- Exercise: Return exactly the lines from the "Image resolution: width=930" line through the last line of the entries below. Include no pictures.

- Listed records:
BEGIN
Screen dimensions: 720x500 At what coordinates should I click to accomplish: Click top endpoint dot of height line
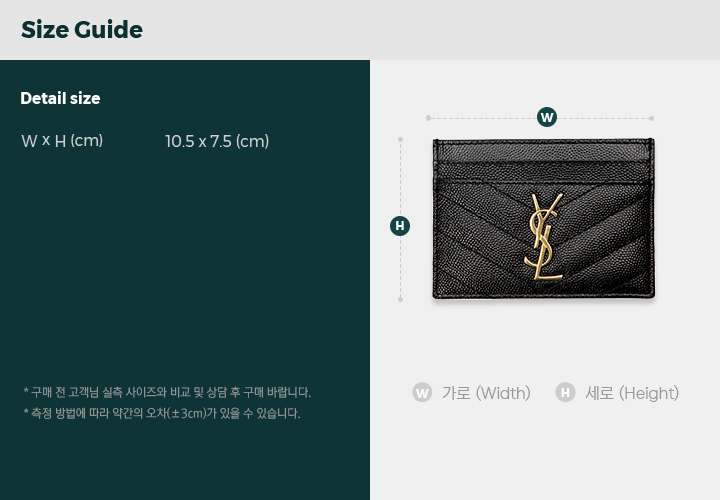(x=400, y=139)
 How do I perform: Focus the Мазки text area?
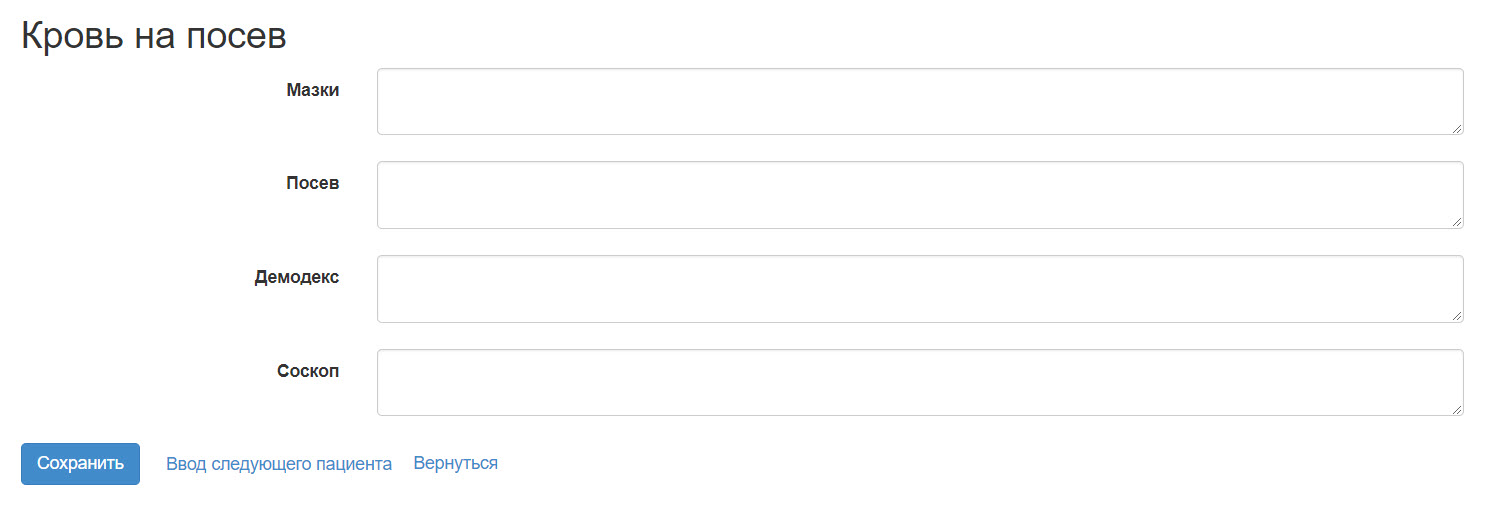point(919,101)
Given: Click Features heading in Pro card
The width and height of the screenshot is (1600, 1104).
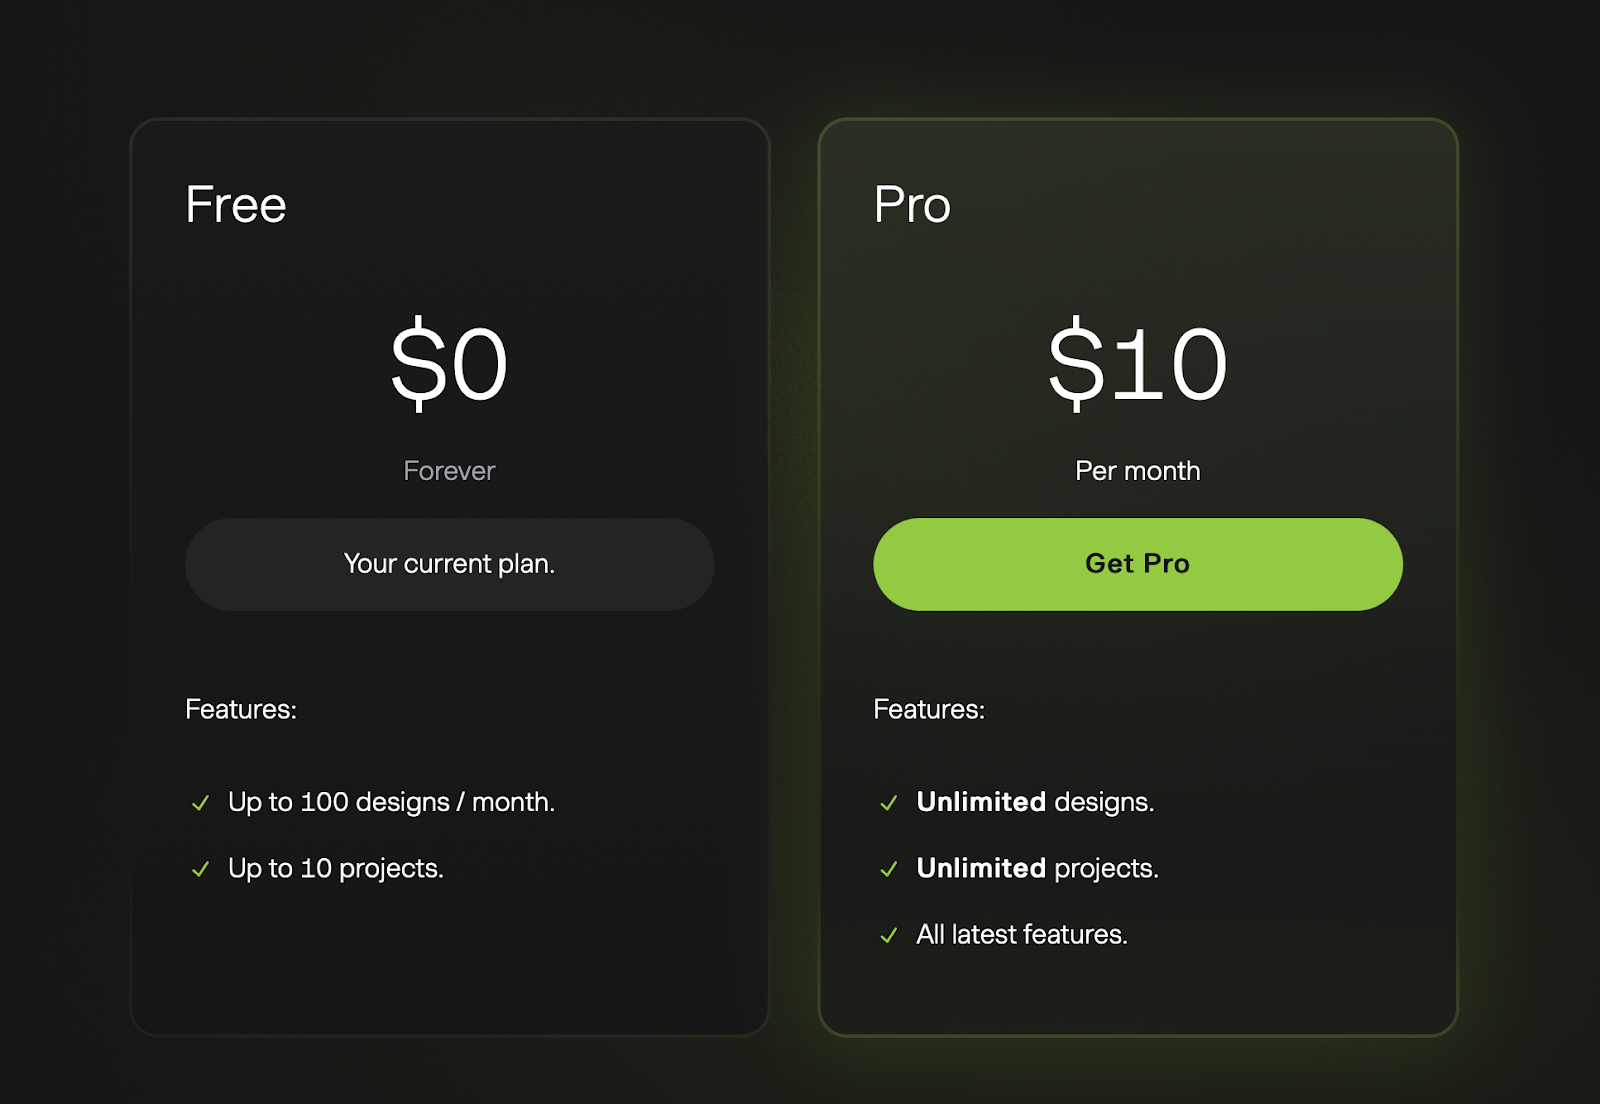Looking at the screenshot, I should click(929, 709).
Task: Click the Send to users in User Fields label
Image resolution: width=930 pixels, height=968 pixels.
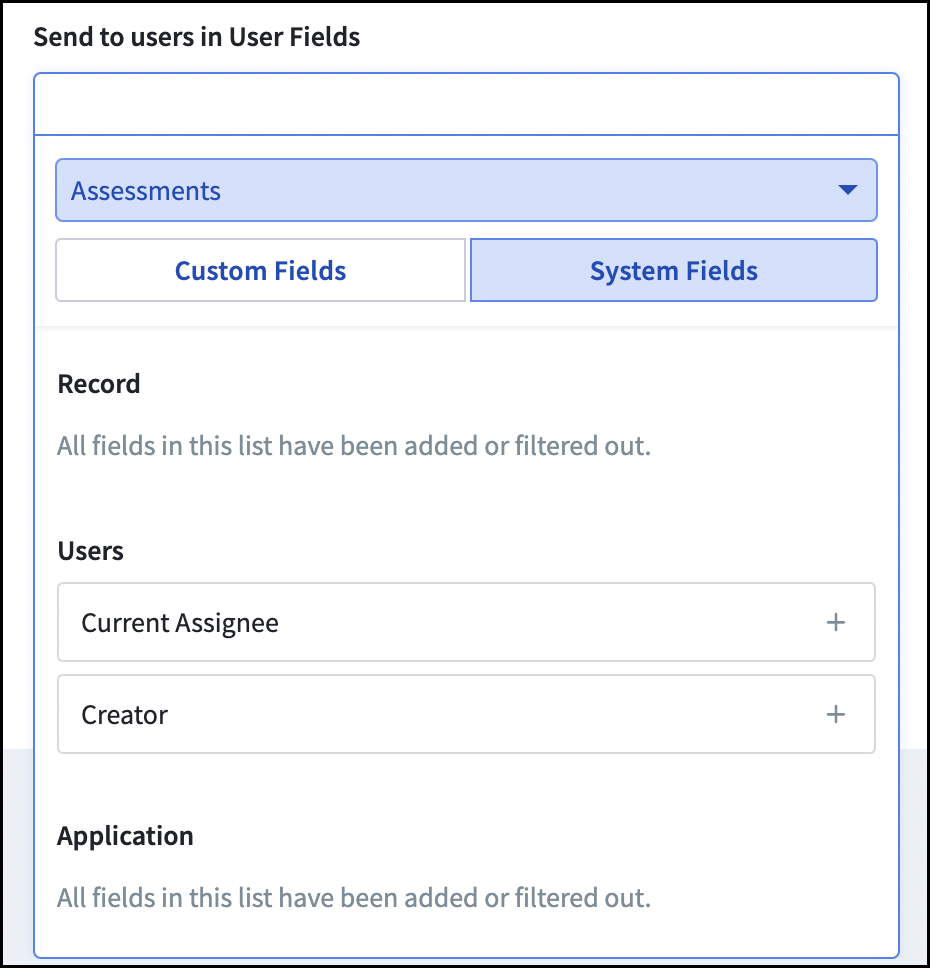Action: pyautogui.click(x=196, y=37)
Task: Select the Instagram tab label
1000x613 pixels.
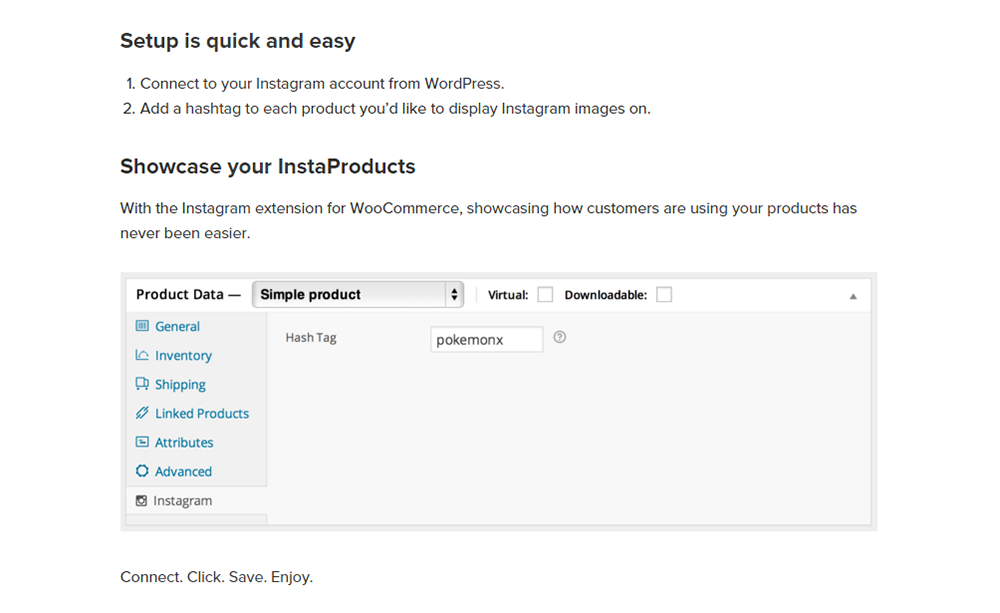Action: [182, 501]
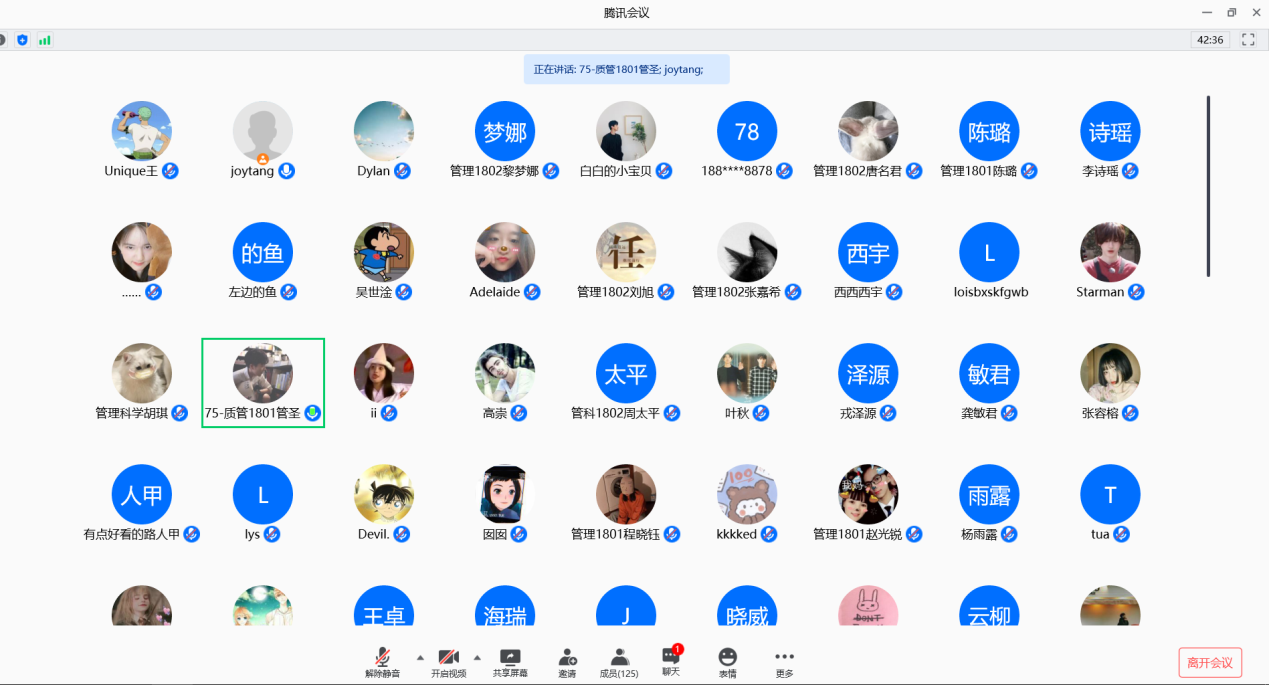1269x685 pixels.
Task: Click the 42:36 meeting timer
Action: pos(1210,40)
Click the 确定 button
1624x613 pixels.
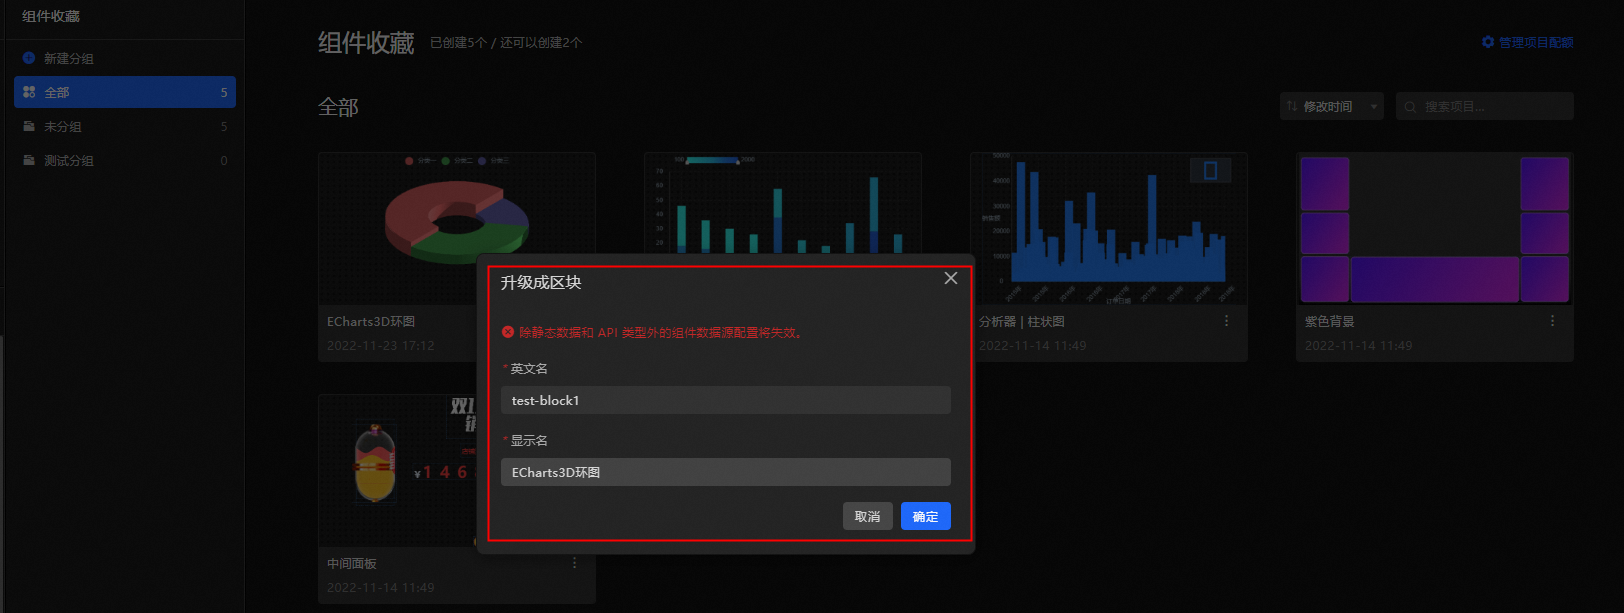(x=926, y=516)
END
- Expected answer:
Image resolution: width=930 pixels, height=968 pixels.
Action: pyautogui.click(x=196, y=37)
Task: Select the Instagram tab label
1000x613 pixels.
Action: [182, 501]
1269x685 pixels.
Task: Click the 42:36 meeting timer
Action: pos(1210,40)
Click the 确定 button
1624x613 pixels.
(x=926, y=516)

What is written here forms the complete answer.